Take the line containing "Instruction: Open the" and every line below it through the end of the entries, and output them verbatim, pictures excluded.

——————————

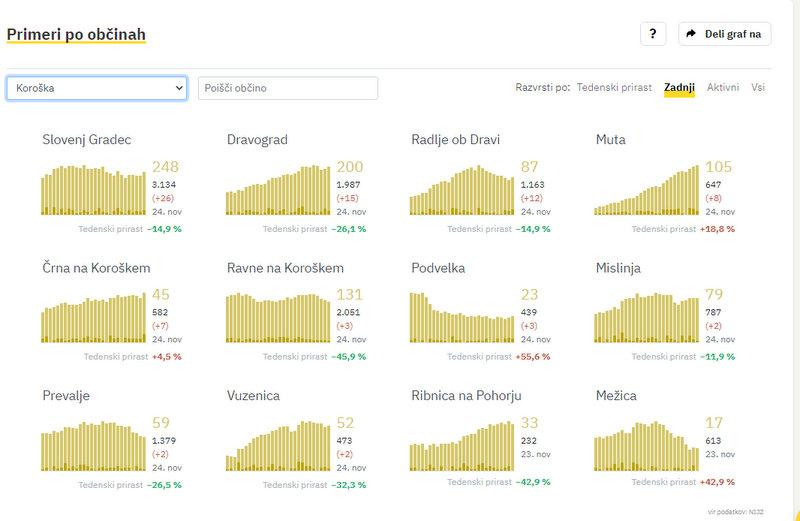This screenshot has width=800, height=521.
Task: Click the Primeri po občinah heading
Action: pos(76,35)
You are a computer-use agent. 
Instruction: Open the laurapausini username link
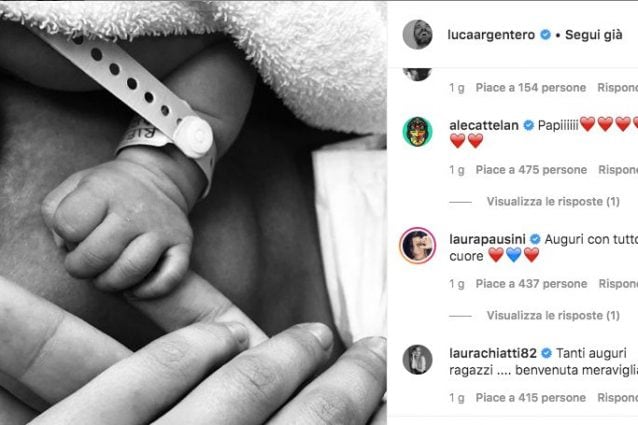pos(487,240)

——————————

-- WRITTEN SOLUTION --
Instruction: Open the laurapausini username link
pos(487,240)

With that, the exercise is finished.